We slowed down. The driver advanced the hand throttle the full sweep of the quadrant, steered with his knees, and produced the “makings.” The faithful little motor continued to hit on all four, but in slow and painful succession, each explosion sounding like a pistol shot. We had passed already the lowest point of the “sink,” and were climbing the slope on the other side. The country, as usual, looked perfectly level, but the motor knew different.

“I like to hear her shoot,” said the driver, after his first cigarette. “That’s why I chucked the muffler. Its plumb lonesome out yere all by yourself. A hoss is different.”

“Who you riding for?”

“Me? I’m riding for me. This outfit is mine.”

It didn’t sound reasonable; but that’s what I heard.

“You mean you drive this car–as a living—-“

“Correct.”

“I should think you’d get cramped!” I burst out.

“Me? I’m used to it. I bet I ain’t missed three days since I got her–and that’s about a year ago.”

He answered my questions briefly, volunteering nothing. He had never had any trouble with the car; he had never broken a spring; he’d overhauled her once or twice; he averaged sixteen actual miles to the gallon. If I were to name the car I should have to write advt. after this article to keep within the law. I resolved to get one. We chugged persistently along on high gear; though I believe second would have been better.

Presently we stopped and gave her a drink. She was boiling like a little tea kettle, and she was pretty thirsty.

“They all do it,” said Bill. Of course his name was Bill. “Especially the big he-ones. High altitude. Going slow with your throttle wide open. You’re all right if you got plenty water. If not, why then ketch a cow and use the milk. Only go slow or you’ll git all clogged up with butter.”

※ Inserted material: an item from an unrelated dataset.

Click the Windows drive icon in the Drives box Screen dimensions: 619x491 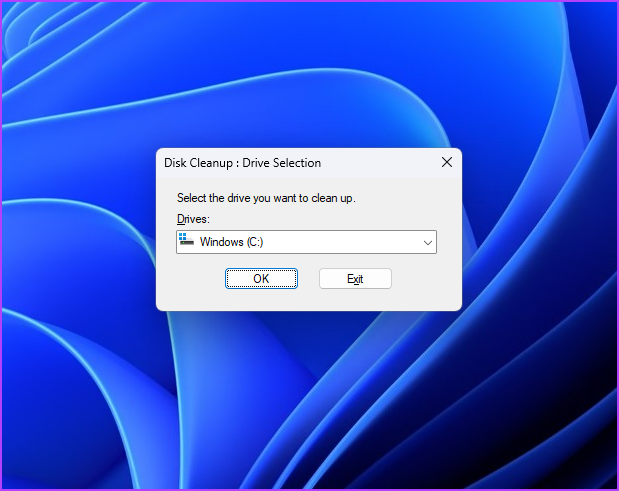coord(186,240)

We clambered aboard and proceeded. That distant dreamful mesa had drawn very near. It was scandalous. The aloof desert whose terror, whose beauty, whose wonder, whose allure was the awe of infinite space that could be traversed only in toil and humbleness, had been contracted by a thing that now said 29,265.

“At this rate we’ll get there before six o’clock,” I remarked, hopefully.

“Oh, this is County Highway!” said Bill.

As we crawled along, still on high gear–that tin car certainly pulled strongly–a horseman emerged from a fold in the hills. He was riding a sweat-covered, mettlesome black with a rolling eye. His own eye was bitter, and likewise the other features of his face. After trying in vain to get the frantic animal within twenty feet of our mitrailleuse, he gave it up.

“Got anything for me?” he shrieked at Bill.

Bill leisurely turned off the switch, draped his long legs over the side of the car, and produced his makings.

“Nothing, Jim. Expaicting of anything?”

“Sent for a new grass rope. How’s feed down Mogallon way?”

“Fair. That a bronco you’re riding?”

“Just backed him three days ago.”

“Amount to anything?”

“That,” said Jim, with an extraordinary bitterness, “is already a gaited hoss. He has fo’ gaits now.”

“Four gaits,” repeated Bill, incredulously. “I’m in the stink wagon business. I ain’t aiming to buy no hosses. What four gaits you claim he’s got?”

“Start, stumble, fall down and git up,” said Jim.

Shortly after this joyous rencontre we topped the rise, and, looking back, could realize the grade we had been ascending.

The road led white and straight as an arrow to dwindle in perspective to a mere thread. The little car leaped forward on the invisible down grade. Again I anchored myself to one of the top supports. A long, rangy fowl happened into the road just ahead of us, but immediately flopped clumsily, half afoot, half a-wing, to one side in the brush, like a stampeded hen.